As with other payer contracts, physicians generally have a choice whether to accept insurance offered through Affordable Care Act (ACA) marketplaces. But with ACA plans, doctors are more reluctant to speak about their decisions.
One family physician in rural Pennsylvania, for example, spoke with U.S. News & World Report on the topic only on the condition of anonymity. For him, the administrative burden and associated costs for marketplace patients outweighed the reimbursement for treating them, he said, which can be 30 percent to 50 percent lower than with employer-provided plans.
Thus, he's agreed to keep caring for existing patients who had to switch to ACA plans, but that's where his participation ends. "We are not soliciting additional patients [on marketplace plans]," he says. "We get calls every day from people who have those plans, but we can't take them."
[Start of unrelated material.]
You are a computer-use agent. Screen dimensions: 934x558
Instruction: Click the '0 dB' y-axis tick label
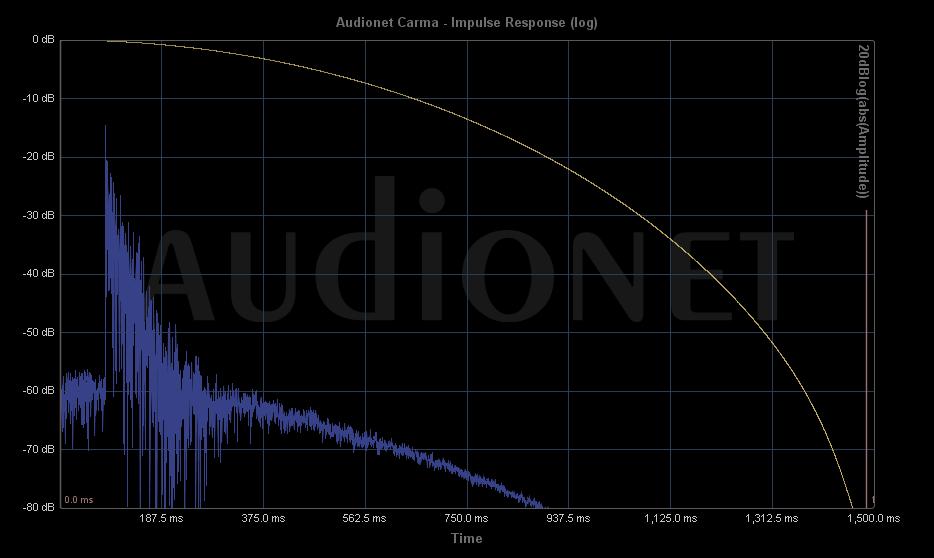[x=42, y=40]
Most of what we know about doctors' relationships with ACA exchanges is anecdotal, but 79 percent of physicians who participated in a recent Physicians Practice survey said that they do work with the plans. The top difficulties respondents reported with the marketplace plans included the following:
- Collecting payment from payers--34 percent
- Collecting payment from patients--34 percent
- Patients go to the office only once before dropping the plan, so the office loses money--15 percent
- Miscellaneous reasons, including low reimbursement--17 percent
The 90-day grace period in which patients can keep their coverage despite nonpayment of premiums--during which physicians may end up covering the cost of care if patients ultimately lose coverage--has been problematic as well, according to U.S. News.
As one ophthalmologist wrote into a Sermo poll obtained by the publication, "I stopped taking them after getting burned twice (one was a surgery) where the patients had stopped paying their premiums, but the insurer still had them listed as covered. Fool me once, shame on you. Fool me twice, shame on me."